### INSTRUCTIONS TO FOLLOW
Below are entries. Copy exactly the lines running from the line that holds "Notranjska cesta 14, Logatec (806, 245)" to the line that holds "Contact (381, 2556)", with both ends included.

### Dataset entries
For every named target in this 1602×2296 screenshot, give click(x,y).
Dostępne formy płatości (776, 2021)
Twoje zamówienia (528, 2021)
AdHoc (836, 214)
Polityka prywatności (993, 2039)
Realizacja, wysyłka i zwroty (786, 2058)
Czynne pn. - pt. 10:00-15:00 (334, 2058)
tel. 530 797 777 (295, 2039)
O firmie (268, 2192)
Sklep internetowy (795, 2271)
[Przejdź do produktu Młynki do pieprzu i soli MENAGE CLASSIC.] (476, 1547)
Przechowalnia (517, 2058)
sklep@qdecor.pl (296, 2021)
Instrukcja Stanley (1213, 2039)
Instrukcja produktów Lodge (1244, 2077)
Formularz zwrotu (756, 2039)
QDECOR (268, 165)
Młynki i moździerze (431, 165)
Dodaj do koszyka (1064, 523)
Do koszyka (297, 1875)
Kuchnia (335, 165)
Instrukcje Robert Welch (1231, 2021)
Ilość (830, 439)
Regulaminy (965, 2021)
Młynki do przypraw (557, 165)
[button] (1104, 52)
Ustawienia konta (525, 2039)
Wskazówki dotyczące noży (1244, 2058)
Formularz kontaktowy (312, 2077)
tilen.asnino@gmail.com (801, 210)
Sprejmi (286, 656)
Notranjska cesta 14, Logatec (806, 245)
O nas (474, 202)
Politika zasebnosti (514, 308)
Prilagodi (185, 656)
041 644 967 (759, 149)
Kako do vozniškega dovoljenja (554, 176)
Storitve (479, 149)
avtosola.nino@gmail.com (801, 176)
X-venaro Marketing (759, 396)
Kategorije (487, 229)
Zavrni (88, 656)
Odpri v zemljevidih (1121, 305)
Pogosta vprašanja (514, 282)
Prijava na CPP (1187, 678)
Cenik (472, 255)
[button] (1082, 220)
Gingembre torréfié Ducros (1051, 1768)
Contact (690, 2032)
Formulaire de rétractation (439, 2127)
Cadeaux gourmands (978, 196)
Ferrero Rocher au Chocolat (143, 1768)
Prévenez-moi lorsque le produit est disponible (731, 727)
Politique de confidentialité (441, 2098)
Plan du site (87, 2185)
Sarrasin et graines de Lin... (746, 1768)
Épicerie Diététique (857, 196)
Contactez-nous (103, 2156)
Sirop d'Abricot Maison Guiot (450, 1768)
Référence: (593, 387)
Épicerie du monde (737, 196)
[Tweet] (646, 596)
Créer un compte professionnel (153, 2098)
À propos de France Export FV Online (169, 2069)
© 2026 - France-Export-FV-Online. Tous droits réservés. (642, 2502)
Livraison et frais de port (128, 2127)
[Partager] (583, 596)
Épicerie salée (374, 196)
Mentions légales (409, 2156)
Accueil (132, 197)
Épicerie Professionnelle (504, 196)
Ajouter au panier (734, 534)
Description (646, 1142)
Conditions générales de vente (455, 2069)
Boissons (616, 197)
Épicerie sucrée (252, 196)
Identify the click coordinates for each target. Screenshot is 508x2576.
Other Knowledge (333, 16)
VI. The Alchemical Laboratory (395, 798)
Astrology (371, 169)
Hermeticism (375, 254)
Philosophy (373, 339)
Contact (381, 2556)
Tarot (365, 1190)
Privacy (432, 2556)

### TASK RESULT
Notranjska cesta 14, Logatec (806, 245)
O nas (474, 202)
Politika zasebnosti (514, 308)
Prilagodi (185, 656)
041 644 967 (759, 149)
Kako do vozniškega dovoljenja (554, 176)
Storitve (479, 149)
avtosola.nino@gmail.com (801, 176)
X-venaro Marketing (759, 396)
Kategorije (487, 229)
Zavrni (88, 656)
Odpri v zemljevidih (1121, 305)
Pogosta vprašanja (514, 282)
Prijava na CPP (1187, 678)
Cenik (472, 255)
[button] (1082, 220)
Gingembre torréfié Ducros (1051, 1768)
Contact (690, 2032)
Formulaire de rétractation (439, 2127)
Cadeaux gourmands (978, 196)
Ferrero Rocher au Chocolat (143, 1768)
Prévenez-moi lorsque le produit est disponible (731, 727)
Politique de confidentialité (441, 2098)
Plan du site (87, 2185)
Sarrasin et graines de Lin... (746, 1768)
Épicerie Diététique (857, 196)
Contactez-nous (103, 2156)
Sirop d'Abricot Maison Guiot (450, 1768)
Référence: (593, 387)
Épicerie du monde (737, 196)
[Tweet] (646, 596)
Créer un compte professionnel (153, 2098)
À propos de France Export FV Online (169, 2069)
© 2026 - France-Export-FV-Online. Tous droits réservés. (642, 2502)
Livraison et frais de port (128, 2127)
[Partager] (583, 596)
Épicerie salée (374, 196)
Mentions légales (409, 2156)
Accueil (132, 197)
Épicerie Professionnelle (504, 196)
Ajouter au panier (734, 534)
Description (646, 1142)
Conditions générales de vente (455, 2069)
Boissons (616, 197)
Épicerie sucrée (252, 196)
Identify the click coordinates for each target. Screenshot is 508x2576.
Other Knowledge (333, 16)
VI. The Alchemical Laboratory (395, 798)
Astrology (371, 169)
Hermeticism (375, 254)
Philosophy (373, 339)
Contact (381, 2556)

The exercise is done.